Inventer un style, c'est la classe. Evidemment, tout le monde n'est pas Paul McCartney ou Chuck Schuldiner, et inventer la fusion death-jazz n'est sans aucun doute pas le genre de truc à faire crier les minettes. Mais ça reste la classe. Intégrale. Surtout quand il s'agit d'un truc aussi improbable et génial: une musique rapide, technique, complexe, avec des accords terrifiants, des ambiances sonores apocalyptiques, des solos lucifériens, des riffs d'anthologie et un batteur exceptionnel. A mi-chemin entre Cynic, King Crimson et Herbie Hancock, Exivious est un condensé de maestria technique et de son parfait, mis au service de structures alambiquées ou de rêveries planantes. Et même parfois de structures rêveuses, alambiquées et planantes.

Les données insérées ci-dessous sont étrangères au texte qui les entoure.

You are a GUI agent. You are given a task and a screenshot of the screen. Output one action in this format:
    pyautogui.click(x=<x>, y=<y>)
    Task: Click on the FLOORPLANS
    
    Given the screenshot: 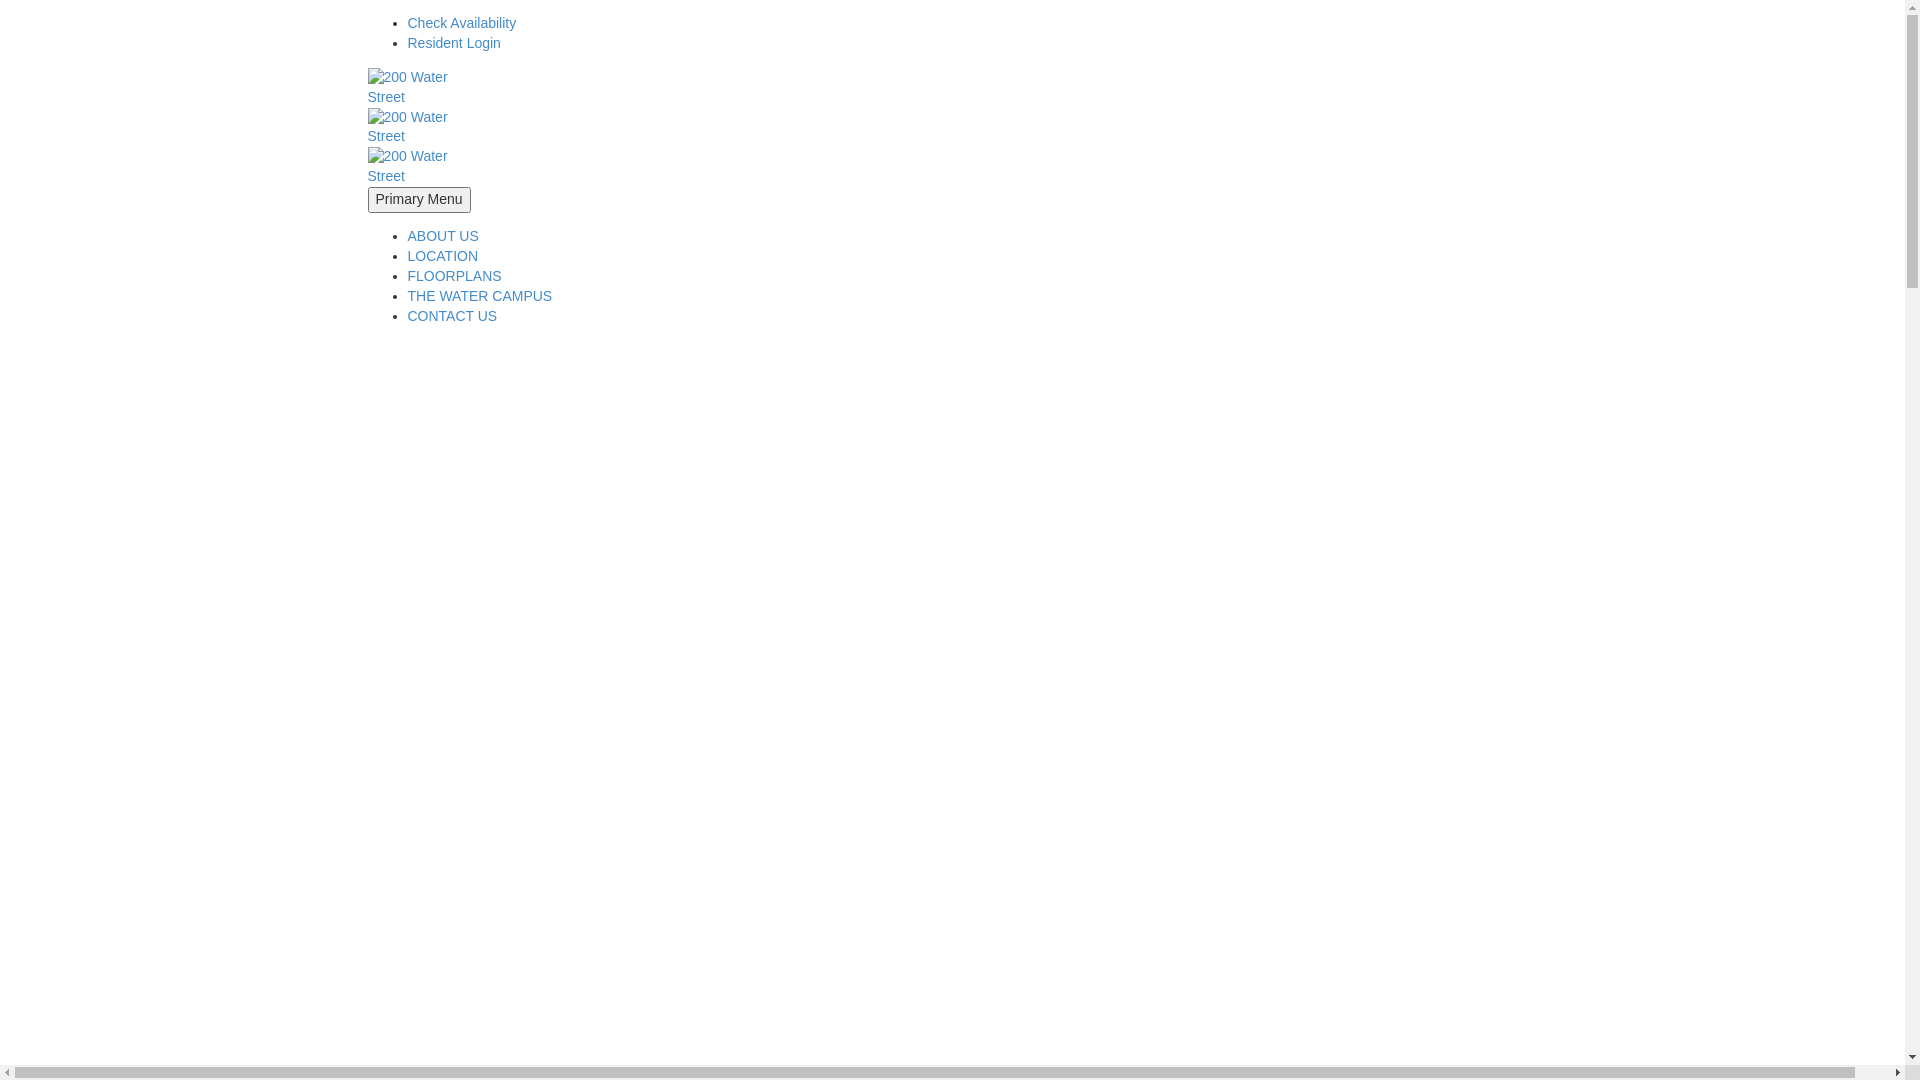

Derrière les pupitres, deux rescapés du légendaire combo death Cynic: Tymon Kruidenier (guitares) et Robin Zielhorst (basse). Même leurs noms sont compliqués. A leurs côtés, Michel Nienhuis, guitariste de Sengaia (du metalcore hollandais), et Stef Borks, le batteur de Textures (doom-death-prog hollandais). Un super-groupe batave, en quelque sorte.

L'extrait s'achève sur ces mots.